Leukämiekranke Alonka: Über 2000 kamen zur Blutabnahme

exp Mechernich – Die Schlange der Blutspender in Mechernich (Eifel) nahm gestern kein Ende: Über 2000 Menschen kamen in die Aula der St.-Barbara-Schule, um der leukämiekranken Alonka (14) aus Tschernobyl zu helfen. Rund 40 Ärzte aus dem Kreis Euskirchen waren im Dauereinsatz, um den Spendern jeweils zehn Milliliter Blut zu entnehmen. Die Proben wurden noch gestern abend zum Köln-Bonner Flughafen gebracht, von wo aus sie nach Greensboro in North Carolina geflogen wurden. Dort werden die Blutproben typisiert. Stimmen die Gewebemerkmale des Spenders mit denen von Alonka überein, kann es zu einer Knochenmark-Übertragung kommen.

Auf eine solche Transplantation ist die 14jährige Alonka unbedingt angewiesen. Wird innerhalb der nächsten zwei Jahre kein geeigneter Spender gefunden, muß das Mädchen sterben.
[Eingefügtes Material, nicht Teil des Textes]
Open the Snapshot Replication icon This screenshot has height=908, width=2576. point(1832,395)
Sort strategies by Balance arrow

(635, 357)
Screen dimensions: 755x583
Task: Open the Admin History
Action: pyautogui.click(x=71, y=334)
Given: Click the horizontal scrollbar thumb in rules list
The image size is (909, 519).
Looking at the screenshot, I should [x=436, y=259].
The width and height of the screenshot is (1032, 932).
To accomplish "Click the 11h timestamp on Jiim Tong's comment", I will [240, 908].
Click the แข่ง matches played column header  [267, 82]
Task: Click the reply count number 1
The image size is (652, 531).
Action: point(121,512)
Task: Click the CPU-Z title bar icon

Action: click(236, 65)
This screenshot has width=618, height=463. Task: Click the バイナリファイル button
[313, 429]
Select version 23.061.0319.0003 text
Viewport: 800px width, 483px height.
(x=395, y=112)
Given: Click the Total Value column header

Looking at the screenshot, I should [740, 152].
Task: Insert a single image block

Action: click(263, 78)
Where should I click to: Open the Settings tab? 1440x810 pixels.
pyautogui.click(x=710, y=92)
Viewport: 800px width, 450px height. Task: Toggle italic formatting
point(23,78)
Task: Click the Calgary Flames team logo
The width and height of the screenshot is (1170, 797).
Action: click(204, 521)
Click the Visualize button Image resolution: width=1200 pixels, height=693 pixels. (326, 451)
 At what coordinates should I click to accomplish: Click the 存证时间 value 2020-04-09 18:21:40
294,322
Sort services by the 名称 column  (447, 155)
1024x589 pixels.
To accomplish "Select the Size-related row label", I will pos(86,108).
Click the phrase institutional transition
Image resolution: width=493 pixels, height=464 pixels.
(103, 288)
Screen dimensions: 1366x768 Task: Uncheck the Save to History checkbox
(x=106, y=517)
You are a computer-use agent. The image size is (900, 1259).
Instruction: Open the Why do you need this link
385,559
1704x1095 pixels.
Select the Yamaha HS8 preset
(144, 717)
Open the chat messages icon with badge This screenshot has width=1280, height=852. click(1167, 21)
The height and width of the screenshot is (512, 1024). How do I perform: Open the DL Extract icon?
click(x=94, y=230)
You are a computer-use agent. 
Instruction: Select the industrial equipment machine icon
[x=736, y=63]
Auch Dr. Martin Friedrichs, Arzt der Deutschen Botschaft in Moskau, kam nach Mechernich und ließ zahlreiche Spender zur Ader.

Neben den Blutspenden ist die Eifeler Hilfsgruppe, die die Hilfsaktion organisiert, auch auf Geldgaben für die Behandlung Alonkas und für den Ferienaufenthalt von insgesamt 34 Tschernobyl-Kindern angewiesen.


Anmerkung von HPilhar

Wird das Knochenmark radioaktiv kaputtbestrahlt, liegt Anämie vor. Hört man mit dieser Kaputtbestrahlung auf, versucht sich das Knochenmark zu regenerieren und es liegt Leukämie vor – gerade so wie beim SBS Knochen mit seinem Selbstwerteinbruch.